Data for this task:
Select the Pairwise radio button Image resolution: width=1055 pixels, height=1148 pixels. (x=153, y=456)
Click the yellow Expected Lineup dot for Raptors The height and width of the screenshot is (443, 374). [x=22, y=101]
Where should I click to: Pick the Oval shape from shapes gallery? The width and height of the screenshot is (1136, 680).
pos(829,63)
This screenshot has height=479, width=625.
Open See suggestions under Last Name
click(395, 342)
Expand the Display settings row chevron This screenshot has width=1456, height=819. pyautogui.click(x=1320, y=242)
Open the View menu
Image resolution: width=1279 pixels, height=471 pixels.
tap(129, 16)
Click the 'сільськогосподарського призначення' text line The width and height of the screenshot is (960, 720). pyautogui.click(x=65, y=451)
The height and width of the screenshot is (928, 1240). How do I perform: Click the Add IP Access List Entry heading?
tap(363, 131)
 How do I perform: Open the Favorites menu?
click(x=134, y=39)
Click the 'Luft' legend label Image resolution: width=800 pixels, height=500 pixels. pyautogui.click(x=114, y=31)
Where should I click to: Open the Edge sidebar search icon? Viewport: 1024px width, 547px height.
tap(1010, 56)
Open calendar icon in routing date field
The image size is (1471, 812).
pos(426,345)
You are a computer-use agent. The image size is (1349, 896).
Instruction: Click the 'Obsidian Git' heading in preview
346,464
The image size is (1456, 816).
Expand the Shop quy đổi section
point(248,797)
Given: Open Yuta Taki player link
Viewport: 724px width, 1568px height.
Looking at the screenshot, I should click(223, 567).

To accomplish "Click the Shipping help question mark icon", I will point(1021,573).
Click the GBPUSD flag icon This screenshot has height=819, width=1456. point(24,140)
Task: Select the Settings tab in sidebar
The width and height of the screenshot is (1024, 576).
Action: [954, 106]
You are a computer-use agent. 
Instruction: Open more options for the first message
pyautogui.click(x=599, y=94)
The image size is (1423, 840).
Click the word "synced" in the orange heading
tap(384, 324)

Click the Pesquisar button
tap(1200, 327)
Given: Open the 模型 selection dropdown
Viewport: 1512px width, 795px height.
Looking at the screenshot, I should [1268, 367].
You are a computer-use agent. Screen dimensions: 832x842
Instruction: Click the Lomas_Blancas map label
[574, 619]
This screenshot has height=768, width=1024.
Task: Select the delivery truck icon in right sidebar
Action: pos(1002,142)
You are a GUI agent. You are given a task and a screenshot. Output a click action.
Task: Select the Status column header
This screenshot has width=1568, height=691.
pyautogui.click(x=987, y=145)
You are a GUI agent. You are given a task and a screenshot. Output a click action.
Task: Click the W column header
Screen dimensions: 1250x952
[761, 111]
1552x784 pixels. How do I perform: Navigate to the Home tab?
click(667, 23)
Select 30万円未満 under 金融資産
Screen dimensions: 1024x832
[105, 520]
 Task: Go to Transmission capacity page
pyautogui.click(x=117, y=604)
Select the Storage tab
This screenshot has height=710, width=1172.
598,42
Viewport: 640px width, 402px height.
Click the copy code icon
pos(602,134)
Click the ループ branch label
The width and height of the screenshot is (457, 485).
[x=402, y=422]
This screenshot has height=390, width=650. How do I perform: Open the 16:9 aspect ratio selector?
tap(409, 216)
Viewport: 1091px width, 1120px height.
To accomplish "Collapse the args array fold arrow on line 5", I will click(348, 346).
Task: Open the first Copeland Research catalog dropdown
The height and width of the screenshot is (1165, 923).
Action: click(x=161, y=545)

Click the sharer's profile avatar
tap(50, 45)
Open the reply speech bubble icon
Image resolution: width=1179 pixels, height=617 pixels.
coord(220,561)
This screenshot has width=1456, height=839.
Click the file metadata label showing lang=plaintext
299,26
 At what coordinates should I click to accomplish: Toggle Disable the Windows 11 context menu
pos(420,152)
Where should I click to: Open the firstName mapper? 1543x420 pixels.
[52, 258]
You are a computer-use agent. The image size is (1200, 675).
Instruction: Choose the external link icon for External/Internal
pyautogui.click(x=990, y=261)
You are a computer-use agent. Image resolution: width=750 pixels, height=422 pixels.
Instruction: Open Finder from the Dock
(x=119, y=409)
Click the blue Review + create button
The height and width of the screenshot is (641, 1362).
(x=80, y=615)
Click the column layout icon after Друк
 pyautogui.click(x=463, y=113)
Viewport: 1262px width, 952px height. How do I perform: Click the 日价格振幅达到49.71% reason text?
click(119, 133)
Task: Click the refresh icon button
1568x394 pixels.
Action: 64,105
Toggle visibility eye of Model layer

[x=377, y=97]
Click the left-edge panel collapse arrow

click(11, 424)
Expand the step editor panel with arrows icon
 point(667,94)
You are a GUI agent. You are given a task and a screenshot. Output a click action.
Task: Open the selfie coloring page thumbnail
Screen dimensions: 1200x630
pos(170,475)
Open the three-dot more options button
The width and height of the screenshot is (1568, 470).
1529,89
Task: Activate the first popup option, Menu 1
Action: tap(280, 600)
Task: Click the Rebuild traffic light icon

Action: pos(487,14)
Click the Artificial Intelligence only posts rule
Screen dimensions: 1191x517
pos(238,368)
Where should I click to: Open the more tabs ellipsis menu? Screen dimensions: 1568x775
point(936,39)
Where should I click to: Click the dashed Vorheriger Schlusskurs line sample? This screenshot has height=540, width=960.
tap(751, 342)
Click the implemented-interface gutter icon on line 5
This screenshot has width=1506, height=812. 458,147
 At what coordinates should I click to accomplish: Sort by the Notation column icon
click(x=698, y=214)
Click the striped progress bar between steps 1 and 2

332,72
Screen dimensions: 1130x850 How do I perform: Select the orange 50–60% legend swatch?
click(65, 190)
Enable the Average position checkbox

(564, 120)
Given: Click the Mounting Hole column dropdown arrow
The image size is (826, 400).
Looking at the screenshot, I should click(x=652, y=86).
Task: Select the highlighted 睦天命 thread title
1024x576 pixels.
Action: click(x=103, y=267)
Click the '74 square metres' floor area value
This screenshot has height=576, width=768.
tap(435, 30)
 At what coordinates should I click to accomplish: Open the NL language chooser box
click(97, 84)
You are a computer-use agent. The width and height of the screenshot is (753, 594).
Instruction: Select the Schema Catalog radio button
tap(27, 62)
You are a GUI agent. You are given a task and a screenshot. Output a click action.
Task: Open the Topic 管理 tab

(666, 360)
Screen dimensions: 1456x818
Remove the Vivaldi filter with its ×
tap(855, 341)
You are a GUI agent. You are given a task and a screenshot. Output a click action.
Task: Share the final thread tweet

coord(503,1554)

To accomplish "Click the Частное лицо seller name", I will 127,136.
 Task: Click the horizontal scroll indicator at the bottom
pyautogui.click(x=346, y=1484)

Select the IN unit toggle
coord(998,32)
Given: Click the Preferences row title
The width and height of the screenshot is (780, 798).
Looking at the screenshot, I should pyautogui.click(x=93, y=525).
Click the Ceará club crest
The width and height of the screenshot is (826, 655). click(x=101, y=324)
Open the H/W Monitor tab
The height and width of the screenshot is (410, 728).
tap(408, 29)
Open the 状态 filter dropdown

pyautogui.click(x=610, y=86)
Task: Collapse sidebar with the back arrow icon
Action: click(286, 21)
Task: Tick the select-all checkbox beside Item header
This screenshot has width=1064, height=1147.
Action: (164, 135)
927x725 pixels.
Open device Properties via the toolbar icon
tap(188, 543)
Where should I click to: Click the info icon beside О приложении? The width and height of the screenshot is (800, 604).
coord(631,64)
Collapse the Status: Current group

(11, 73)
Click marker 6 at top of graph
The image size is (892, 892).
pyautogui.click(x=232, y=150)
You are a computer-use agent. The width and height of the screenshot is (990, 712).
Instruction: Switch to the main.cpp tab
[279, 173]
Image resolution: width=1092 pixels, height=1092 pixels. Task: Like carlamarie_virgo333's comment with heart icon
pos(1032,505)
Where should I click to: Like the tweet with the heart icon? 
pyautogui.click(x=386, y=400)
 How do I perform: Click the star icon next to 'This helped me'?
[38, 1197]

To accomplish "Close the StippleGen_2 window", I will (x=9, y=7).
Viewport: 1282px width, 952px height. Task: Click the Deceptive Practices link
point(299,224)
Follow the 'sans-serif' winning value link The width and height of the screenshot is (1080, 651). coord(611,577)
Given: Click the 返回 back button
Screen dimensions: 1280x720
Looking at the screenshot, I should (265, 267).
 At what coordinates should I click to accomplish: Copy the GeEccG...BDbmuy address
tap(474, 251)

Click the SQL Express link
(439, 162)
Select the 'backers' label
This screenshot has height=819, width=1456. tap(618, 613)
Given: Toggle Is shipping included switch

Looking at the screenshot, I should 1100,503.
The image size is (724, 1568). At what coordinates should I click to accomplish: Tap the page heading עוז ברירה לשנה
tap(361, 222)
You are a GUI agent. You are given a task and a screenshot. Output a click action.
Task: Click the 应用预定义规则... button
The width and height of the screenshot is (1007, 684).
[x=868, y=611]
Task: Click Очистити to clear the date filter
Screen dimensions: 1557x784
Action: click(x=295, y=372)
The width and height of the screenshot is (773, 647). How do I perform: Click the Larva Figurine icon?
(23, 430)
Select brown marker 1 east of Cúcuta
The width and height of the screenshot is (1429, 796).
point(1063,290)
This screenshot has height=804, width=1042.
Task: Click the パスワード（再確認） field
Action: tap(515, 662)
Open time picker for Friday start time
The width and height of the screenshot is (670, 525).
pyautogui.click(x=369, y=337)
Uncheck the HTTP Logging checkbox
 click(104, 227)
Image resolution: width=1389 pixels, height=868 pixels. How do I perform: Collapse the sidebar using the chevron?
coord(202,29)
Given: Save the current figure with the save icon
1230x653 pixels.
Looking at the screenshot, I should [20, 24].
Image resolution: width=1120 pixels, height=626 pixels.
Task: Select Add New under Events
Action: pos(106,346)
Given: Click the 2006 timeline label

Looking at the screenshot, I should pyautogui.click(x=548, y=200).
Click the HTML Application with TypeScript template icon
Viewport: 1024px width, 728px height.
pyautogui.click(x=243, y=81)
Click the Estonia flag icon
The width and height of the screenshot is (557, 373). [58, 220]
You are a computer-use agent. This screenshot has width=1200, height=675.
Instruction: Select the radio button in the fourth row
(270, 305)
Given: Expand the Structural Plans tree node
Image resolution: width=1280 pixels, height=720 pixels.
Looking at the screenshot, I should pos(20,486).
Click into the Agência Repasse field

Task brief:
Can you recast the items above, from the line with "will (x=9, y=7)." to the line with "tap(474, 251)", as a Markdown table with columns Row and Line, one row per line and blank lines left out?

Task answer:
| Row | Line |
|---|---|
| 1 | To accomplish "Close the StippleGen_2 window", I will (x=9, y=7). |
| 2 | Viewport: 1282px width, 952px height. Task: Click the Deceptive Practices link |
| 3 | point(299,224) |
| 4 | Follow the 'sans-serif' winning value link The width and height of the screenshot is (1080, 651). coord(611,577) |
| 5 | Given: Click the 返回 back button |
| 6 | Screen dimensions: 1280x720 |
| 7 | Looking at the screenshot, I should (265, 267). |
| 8 |  At what coordinates should I click to accomplish: Copy the GeEccG...BDbmuy address |
| 9 | tap(474, 251) |